Uncovering, for the first time, the role played by home users in fostering energy changes, this book explores the effects of energy transitions between the medieval and industrial era on the everyday life of Europeans and considers how cultural, social and material changes in the home facilitated the transition towards a more energy-demanding world.
This book delves deeper into the interactions between early modern consumers and the ecological constraints of the world surrounding them. Experts on specific aspects of domestic energy uses departing from different case studies in early modern Europe confront these central issues. This book therefore offers a wide range of approaches within a long-term and comparative perspective. Different 'material cultures of energy' across time and space and across different climates in Europe are explored.
Ultimately, this book aims to consider how the early modern home not just adapted to energy changes, but perhaps even prepared the way for our modern addiction to fossil energy. Energy in the Early Modern Home is the perfect resource for students and scholars of early modern Europe, premodern environmental history, the history of consumption and material culture, and the history of science and technology.

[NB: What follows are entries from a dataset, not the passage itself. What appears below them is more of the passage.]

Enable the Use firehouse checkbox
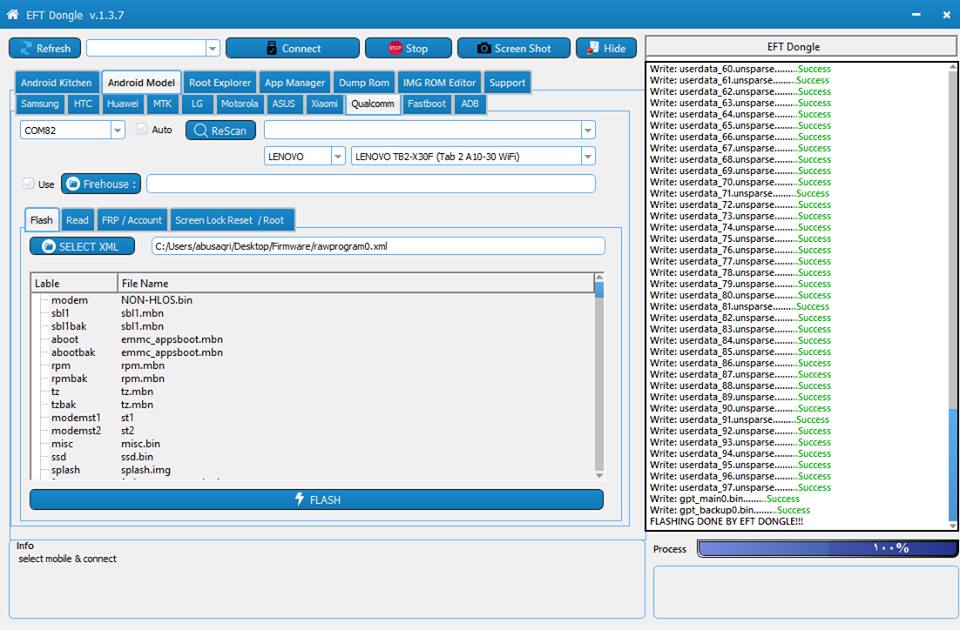 [x=28, y=184]
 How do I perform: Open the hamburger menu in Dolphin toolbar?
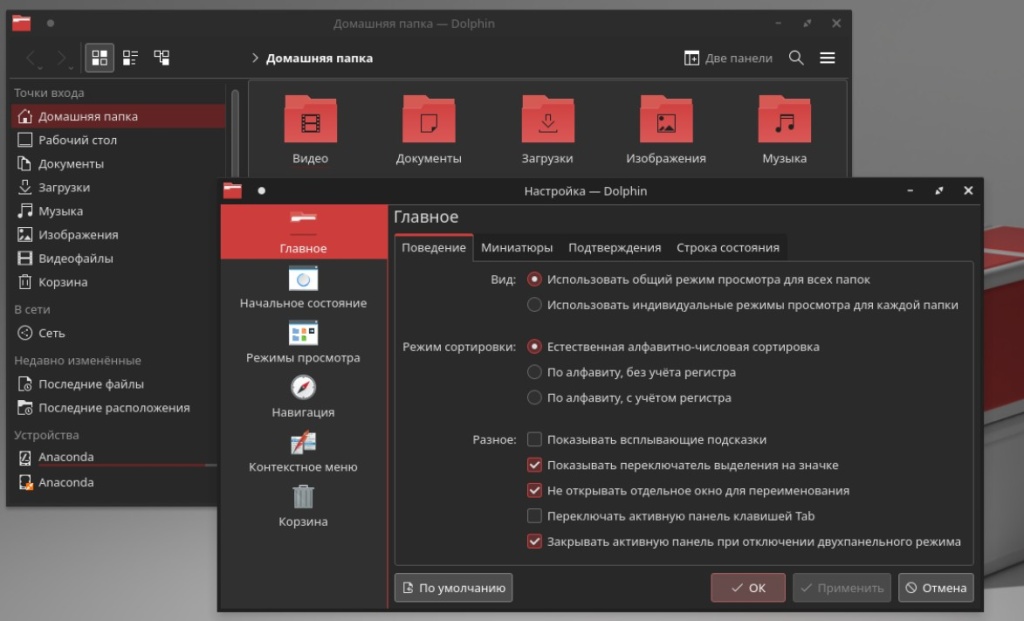(x=827, y=58)
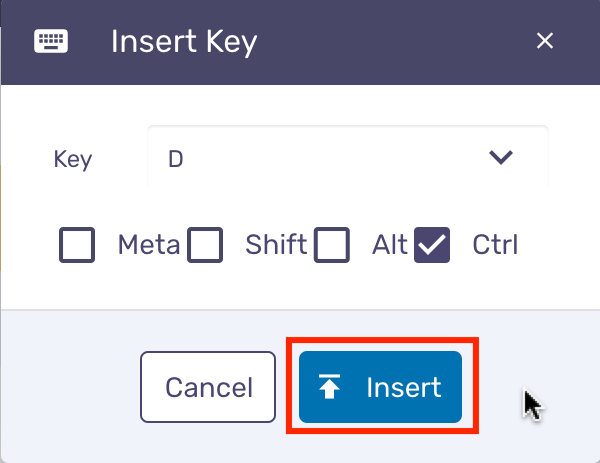Cancel the key insertion
Screen dimensions: 600x463
(208, 387)
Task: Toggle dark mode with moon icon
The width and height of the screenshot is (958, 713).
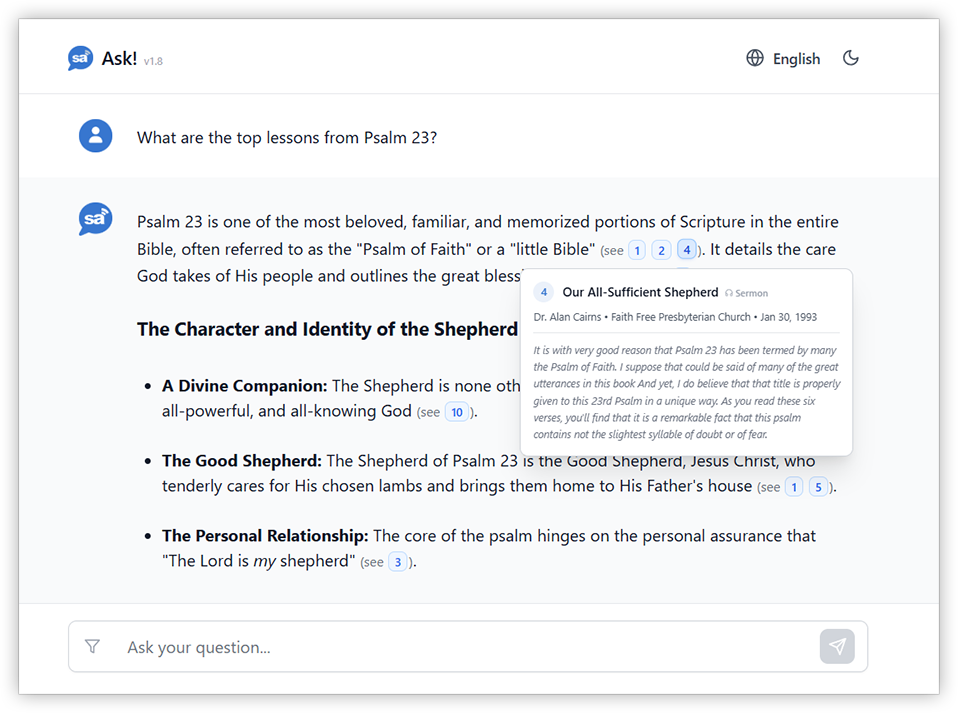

About the Author: Wout Saelens (°1993) is a postdoctoral researcher at the University of Antwerp and the Vrije Universiteit Brussel. He has a broad interest in the urban history of social inequality, material culture and ecological development from the late Middle Ages to the nineteenth century.
Bruno Blondé (°1964) is a full professor of the history department at the University of Antwerp. His major research interest include the history of economic growth and social inequality, urbanisation, and material culture and consumption in the early modern Low Countries.
Wouter Ryckbosch (°1984) is associate professor in urban history at the Vrije Universiteit Brussel, where he is also the director of the research group HOST (Historical Research into Urban Transformation Processes). His primary research interests are the history of inequality and social relations, and the application of techniques from digital humanities to history.